Figure 7 shows the V_D as observed by the RWP at the Beijing observatory station as a function of T_s–T_a during the daytime. It is found that V_D, overall, decreases significantly with the increase of the magnitude of T_s–T_a for the altitudes of 1 km and 2–3 km AGL. As expected, a much steeper regression slop is observed for the lowest atmosphere (within 1 km), as compared with high atmosphere (two to three km). This indicates that surface forcing can be much easily detected in the atmospheric layer that is closest to the ground surface.

Figure 8 presents the joint probability distribution of u/u_g and v/v_g as observed by the RWP at Beijing observatory station at 0.35 km, 0.57 km, 0.79 km and 1.02 km AGL, respectively. Also shown are the Ekman spiral distributions at the corresponding height. Theoretically, the wind direction rotates clockwise with height in the PBL if the dominant forces acting on the air mass, such as Coriolis force and pressure gradient force, are not in equilibrium. Especially under neutral condition, most of the joint pairs of u/u_g and v/v_g are expected to be concentrated within the first quadrant of Figure 8. Nevertheless, most of samples in Figure 8 are clustered at the regions with u/u_g and v/v_g being less than one at low altitudes like 0.35 and 0.57 km AGL. Near the top of PBL such as 1.02 km AGL, a large fraction of samples can be observed with the values of u/u_g and v/v_g being greater than 1. This suggests that the wind speed observed by the RWP is found to increase with height, and the occurrence frequency of supergeostrophic wind could be likely increased with the increasing altitude.

As shown in Figure 8, the probability for the occurrence of Ekman spiral tends to decrease with altitude in the PBL, even though the maximum percentage during all day (nighttime) is less than 20% (7%), which is generally consistent with previous findings (e.g., Lenn and Chereskin, 2009).
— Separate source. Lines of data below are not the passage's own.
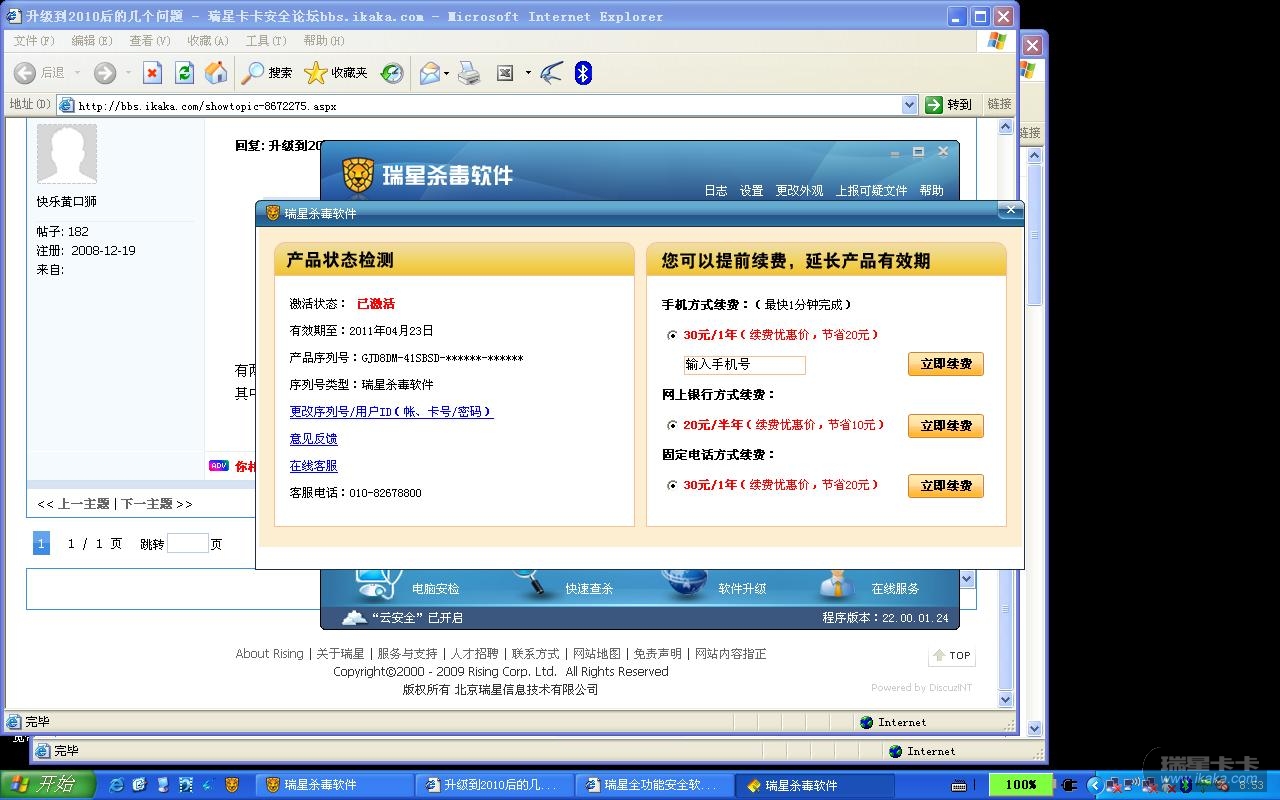
Task: Open the History toolbar icon
Action: 392,72
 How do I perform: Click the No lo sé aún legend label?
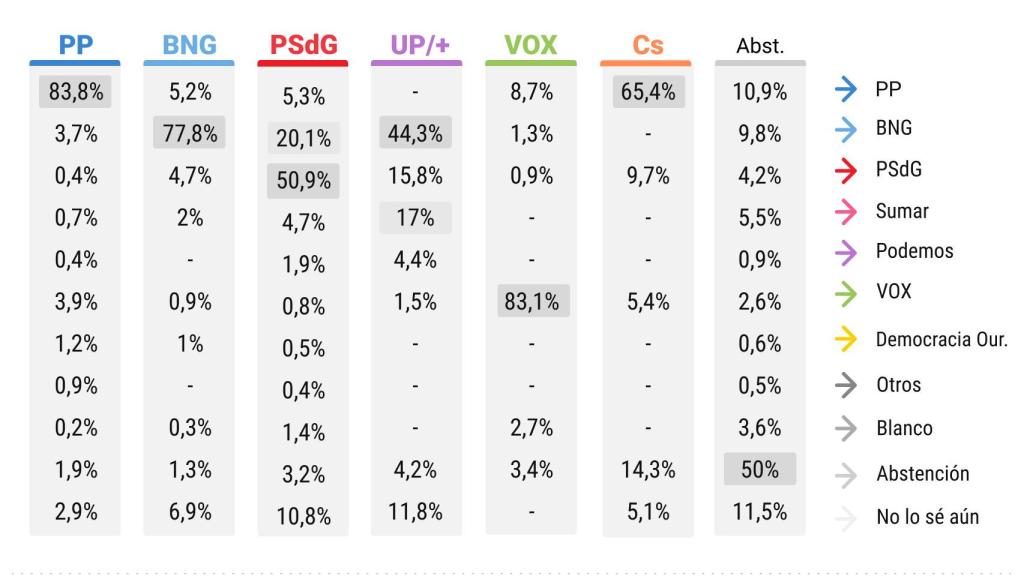(927, 517)
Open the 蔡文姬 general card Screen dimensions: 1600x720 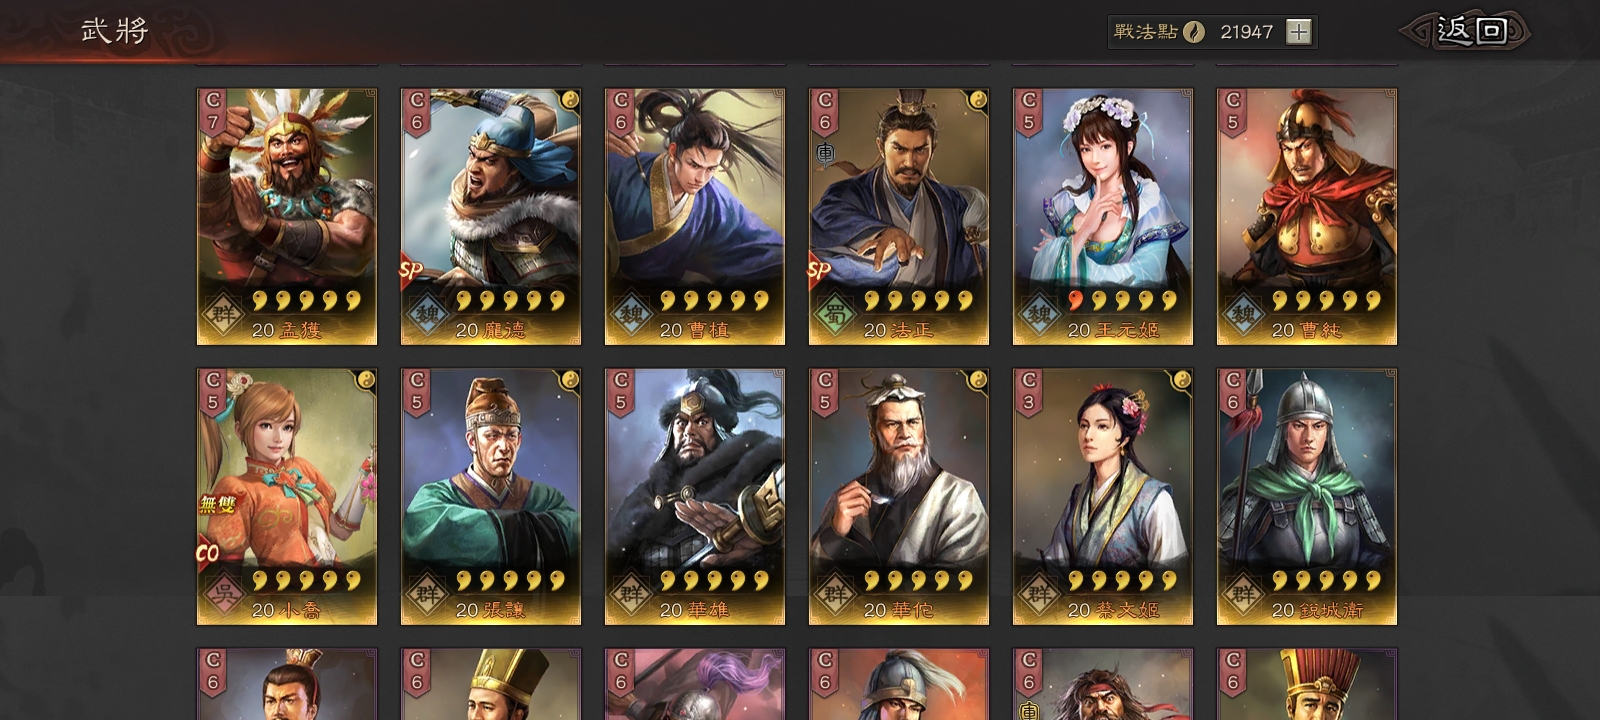click(x=1103, y=497)
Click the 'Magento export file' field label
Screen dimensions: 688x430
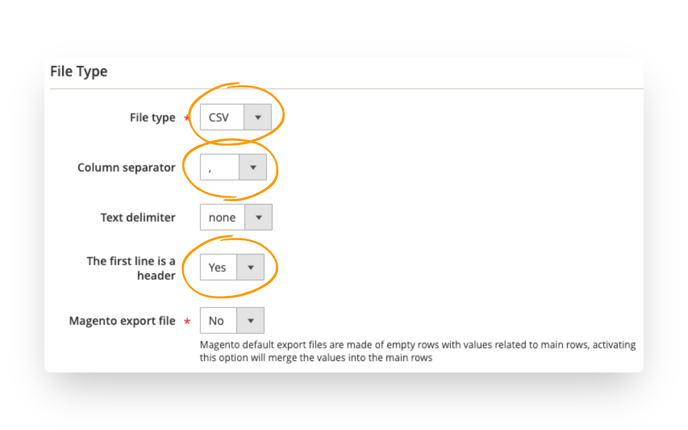tap(122, 321)
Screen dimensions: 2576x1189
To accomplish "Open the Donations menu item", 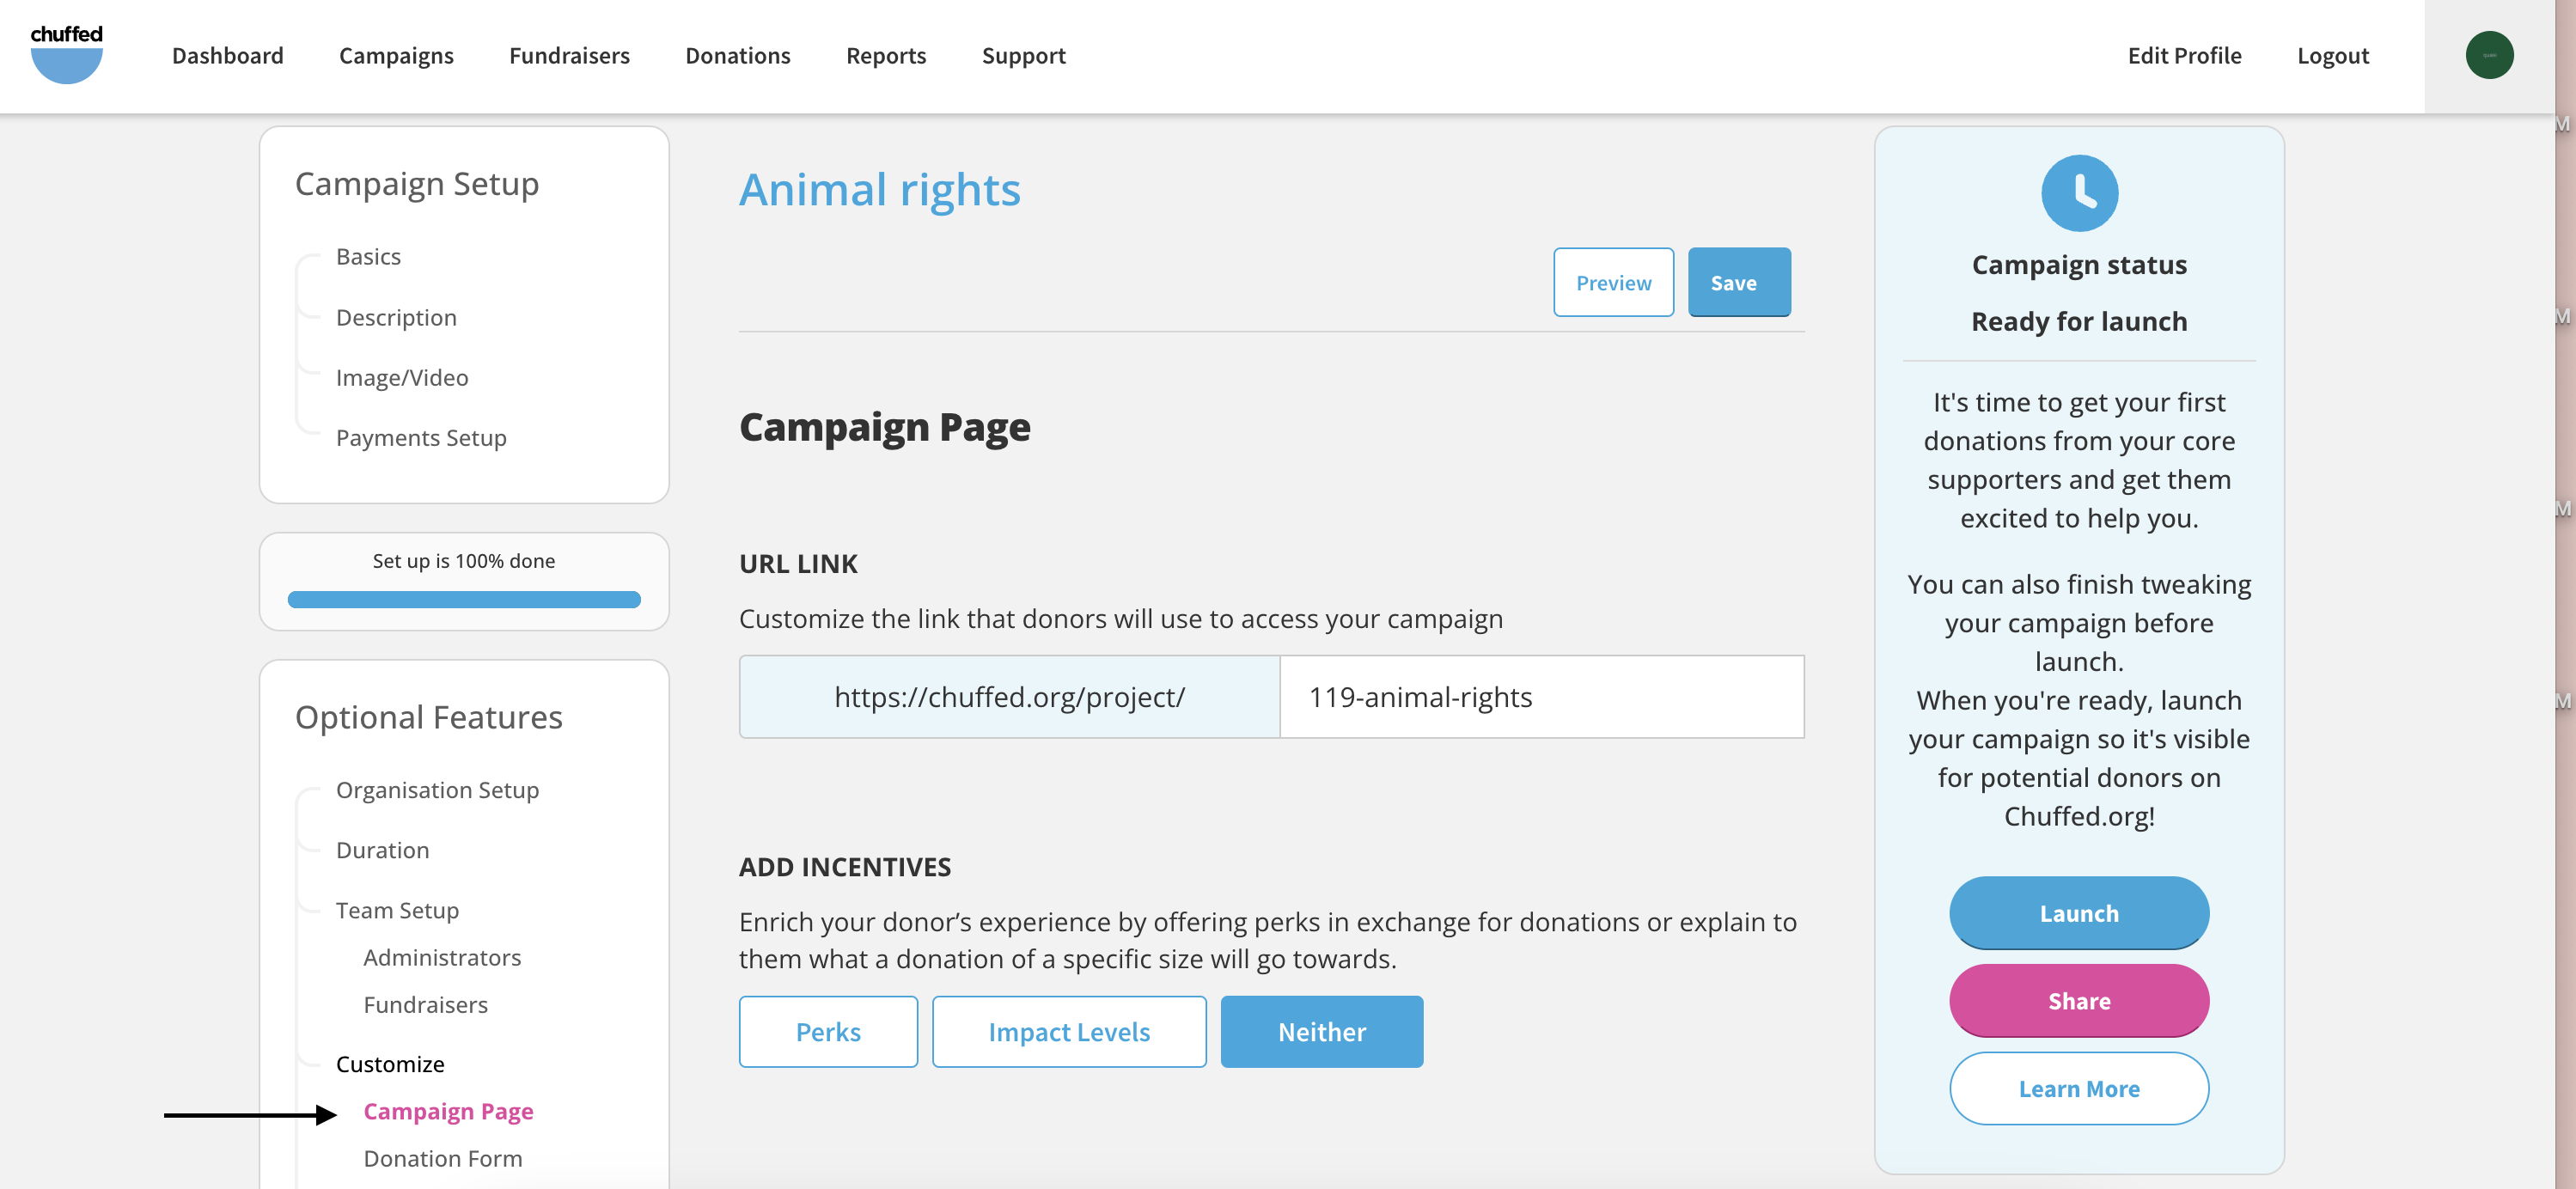I will pos(738,56).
This indicates that most of the observed winds in the PBL deviate substantially from the spiral pattern even in steady state barotropic situations with near neutral static stability, which generally agrees with previous studies (Holton and Hakim, 2013). The low probability of Ekman spiral observed in the upper altitude could means that the wind profiles near the top of PBL could be dramatically affected by the large pressure-driven flows, such as tides, internal waves, and the geostrophic currents (Lenn and Chereskin, 2009).